Required work | Go to the line containing "This screenshot has height=754, width=1201." and return it and each line after it exactly, through the end of the data below, and nothing more.

Data to process |

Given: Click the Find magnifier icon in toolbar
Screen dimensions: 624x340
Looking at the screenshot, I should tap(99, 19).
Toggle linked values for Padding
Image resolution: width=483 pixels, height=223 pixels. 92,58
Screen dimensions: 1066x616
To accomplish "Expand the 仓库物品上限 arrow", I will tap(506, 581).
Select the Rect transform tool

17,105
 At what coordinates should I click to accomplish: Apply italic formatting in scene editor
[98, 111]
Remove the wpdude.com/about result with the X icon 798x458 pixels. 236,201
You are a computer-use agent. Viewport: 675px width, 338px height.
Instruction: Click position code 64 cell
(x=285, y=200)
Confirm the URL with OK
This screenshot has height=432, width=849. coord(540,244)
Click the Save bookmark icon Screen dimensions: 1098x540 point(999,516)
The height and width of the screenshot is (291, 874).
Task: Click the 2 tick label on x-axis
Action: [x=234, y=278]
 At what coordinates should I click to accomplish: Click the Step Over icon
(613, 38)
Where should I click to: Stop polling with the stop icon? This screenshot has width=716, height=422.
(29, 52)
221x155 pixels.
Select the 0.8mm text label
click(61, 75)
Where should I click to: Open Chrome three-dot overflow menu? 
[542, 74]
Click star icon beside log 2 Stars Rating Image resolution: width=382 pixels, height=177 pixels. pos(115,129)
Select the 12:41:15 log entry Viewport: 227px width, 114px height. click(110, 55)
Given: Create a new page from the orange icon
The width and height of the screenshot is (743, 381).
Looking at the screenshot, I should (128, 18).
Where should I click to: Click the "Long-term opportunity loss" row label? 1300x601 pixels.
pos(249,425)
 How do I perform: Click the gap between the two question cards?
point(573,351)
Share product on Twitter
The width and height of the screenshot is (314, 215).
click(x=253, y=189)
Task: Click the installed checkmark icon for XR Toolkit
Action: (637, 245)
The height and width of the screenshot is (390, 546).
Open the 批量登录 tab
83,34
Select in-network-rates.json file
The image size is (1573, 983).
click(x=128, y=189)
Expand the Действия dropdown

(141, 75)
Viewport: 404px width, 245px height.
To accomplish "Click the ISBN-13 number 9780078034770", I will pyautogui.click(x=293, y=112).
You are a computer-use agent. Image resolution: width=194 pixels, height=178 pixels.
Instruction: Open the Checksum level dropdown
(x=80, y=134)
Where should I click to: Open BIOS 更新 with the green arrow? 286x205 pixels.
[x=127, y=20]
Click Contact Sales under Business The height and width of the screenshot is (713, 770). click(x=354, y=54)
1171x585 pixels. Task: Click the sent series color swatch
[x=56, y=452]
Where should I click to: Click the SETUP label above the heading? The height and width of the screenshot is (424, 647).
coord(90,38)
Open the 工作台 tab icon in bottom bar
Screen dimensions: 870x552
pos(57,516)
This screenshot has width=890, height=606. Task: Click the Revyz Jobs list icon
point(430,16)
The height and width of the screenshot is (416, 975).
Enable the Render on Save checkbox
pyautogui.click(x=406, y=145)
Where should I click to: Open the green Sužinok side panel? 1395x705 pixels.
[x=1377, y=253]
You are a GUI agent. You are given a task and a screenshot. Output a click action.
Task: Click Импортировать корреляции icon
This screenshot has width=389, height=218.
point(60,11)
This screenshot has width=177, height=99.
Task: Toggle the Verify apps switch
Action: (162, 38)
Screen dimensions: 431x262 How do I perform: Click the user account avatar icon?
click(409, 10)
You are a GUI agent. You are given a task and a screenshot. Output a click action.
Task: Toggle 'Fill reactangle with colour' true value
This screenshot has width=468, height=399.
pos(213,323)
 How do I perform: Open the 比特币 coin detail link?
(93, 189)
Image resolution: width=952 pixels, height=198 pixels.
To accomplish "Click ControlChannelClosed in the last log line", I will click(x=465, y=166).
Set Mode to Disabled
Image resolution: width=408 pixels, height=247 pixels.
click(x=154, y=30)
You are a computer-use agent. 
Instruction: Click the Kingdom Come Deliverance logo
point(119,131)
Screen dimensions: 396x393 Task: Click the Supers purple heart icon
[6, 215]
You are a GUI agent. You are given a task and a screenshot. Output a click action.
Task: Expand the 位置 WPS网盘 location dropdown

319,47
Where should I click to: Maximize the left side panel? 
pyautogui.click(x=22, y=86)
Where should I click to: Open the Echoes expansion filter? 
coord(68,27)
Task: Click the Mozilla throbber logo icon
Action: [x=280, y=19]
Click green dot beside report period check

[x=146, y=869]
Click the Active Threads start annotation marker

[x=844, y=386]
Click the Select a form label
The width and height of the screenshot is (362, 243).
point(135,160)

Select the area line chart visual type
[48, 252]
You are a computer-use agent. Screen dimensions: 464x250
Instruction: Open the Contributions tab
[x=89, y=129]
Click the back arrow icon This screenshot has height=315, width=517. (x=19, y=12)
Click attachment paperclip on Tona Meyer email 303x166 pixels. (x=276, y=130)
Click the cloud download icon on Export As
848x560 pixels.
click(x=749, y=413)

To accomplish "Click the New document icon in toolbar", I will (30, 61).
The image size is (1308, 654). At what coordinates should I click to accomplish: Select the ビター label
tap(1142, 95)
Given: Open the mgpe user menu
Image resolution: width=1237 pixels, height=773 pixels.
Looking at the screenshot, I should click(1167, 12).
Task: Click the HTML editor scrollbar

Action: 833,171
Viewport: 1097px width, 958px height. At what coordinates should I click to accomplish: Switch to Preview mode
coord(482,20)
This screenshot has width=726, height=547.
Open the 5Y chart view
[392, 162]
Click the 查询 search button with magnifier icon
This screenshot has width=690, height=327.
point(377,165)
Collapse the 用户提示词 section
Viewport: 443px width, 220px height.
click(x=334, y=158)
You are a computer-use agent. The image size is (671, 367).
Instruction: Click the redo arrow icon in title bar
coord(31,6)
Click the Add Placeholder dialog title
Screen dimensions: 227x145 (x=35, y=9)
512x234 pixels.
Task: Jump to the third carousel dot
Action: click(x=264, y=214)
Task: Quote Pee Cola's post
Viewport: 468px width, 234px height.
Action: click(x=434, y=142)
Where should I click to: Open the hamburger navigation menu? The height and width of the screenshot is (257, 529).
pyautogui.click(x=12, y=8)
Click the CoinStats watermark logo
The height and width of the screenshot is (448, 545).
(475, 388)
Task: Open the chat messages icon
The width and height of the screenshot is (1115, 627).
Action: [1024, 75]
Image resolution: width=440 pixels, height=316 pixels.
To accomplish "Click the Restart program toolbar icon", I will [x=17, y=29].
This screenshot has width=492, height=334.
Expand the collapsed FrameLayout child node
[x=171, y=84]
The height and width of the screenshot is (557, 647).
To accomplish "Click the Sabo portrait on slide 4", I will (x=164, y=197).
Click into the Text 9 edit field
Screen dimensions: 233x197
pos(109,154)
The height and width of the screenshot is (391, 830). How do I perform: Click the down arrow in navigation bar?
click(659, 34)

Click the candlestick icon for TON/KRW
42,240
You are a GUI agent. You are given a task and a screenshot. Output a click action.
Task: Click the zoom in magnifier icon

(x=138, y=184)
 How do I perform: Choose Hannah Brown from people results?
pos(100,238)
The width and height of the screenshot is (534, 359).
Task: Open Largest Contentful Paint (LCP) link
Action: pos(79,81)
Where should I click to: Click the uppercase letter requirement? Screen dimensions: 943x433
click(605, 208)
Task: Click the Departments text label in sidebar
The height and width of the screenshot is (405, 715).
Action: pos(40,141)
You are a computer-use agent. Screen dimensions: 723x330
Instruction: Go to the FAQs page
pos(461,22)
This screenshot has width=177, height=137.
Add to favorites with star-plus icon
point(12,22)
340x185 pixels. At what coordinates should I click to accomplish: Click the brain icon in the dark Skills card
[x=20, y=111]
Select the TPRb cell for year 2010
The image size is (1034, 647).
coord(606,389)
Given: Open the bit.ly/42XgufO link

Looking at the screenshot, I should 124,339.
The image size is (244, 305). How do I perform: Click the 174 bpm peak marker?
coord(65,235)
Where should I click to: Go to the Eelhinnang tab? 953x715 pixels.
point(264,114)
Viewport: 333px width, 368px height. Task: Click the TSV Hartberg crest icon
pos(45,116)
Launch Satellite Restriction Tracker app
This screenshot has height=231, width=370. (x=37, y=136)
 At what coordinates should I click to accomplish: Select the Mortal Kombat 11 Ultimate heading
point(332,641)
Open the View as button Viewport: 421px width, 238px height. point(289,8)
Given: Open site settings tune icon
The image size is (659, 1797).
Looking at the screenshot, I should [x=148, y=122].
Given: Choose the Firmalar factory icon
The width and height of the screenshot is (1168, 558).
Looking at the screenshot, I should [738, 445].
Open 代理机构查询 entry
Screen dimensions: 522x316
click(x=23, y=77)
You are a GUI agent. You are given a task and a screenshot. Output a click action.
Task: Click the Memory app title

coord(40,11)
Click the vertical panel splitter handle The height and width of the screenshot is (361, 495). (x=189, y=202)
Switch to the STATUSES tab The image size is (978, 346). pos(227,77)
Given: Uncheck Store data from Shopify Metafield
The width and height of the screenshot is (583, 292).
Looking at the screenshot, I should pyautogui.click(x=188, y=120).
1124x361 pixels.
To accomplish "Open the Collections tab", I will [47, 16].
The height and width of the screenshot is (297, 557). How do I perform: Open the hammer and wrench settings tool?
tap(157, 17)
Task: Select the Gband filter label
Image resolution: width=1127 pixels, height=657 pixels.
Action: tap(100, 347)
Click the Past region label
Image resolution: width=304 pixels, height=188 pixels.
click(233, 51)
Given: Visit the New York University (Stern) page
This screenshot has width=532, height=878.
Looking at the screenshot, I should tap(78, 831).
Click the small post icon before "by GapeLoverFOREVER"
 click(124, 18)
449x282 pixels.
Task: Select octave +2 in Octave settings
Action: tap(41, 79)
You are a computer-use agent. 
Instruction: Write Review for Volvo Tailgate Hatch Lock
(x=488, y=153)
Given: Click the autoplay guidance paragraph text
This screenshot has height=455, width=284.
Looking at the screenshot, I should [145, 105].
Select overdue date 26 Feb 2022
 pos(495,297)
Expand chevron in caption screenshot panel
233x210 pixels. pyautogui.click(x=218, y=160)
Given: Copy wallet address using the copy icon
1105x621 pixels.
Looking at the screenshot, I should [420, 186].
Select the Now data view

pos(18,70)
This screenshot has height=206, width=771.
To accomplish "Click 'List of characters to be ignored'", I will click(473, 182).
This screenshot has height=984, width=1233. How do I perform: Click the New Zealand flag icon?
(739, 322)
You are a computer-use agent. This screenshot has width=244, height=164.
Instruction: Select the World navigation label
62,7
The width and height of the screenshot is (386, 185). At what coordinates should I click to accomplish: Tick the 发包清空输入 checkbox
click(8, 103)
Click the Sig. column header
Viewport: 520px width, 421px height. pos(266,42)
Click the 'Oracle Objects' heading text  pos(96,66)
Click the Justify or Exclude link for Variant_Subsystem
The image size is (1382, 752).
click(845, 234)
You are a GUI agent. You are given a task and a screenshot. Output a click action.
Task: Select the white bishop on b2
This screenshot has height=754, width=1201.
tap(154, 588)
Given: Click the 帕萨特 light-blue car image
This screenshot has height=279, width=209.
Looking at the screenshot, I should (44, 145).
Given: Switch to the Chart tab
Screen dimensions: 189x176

Solution to the exercise |
This screenshot has height=754, width=1201.
tap(154, 588)
Given: Click the 帕萨特 light-blue car image
This screenshot has height=279, width=209.
Looking at the screenshot, I should (44, 145).
Given: Switch to the Chart tab
Screen dimensions: 189x176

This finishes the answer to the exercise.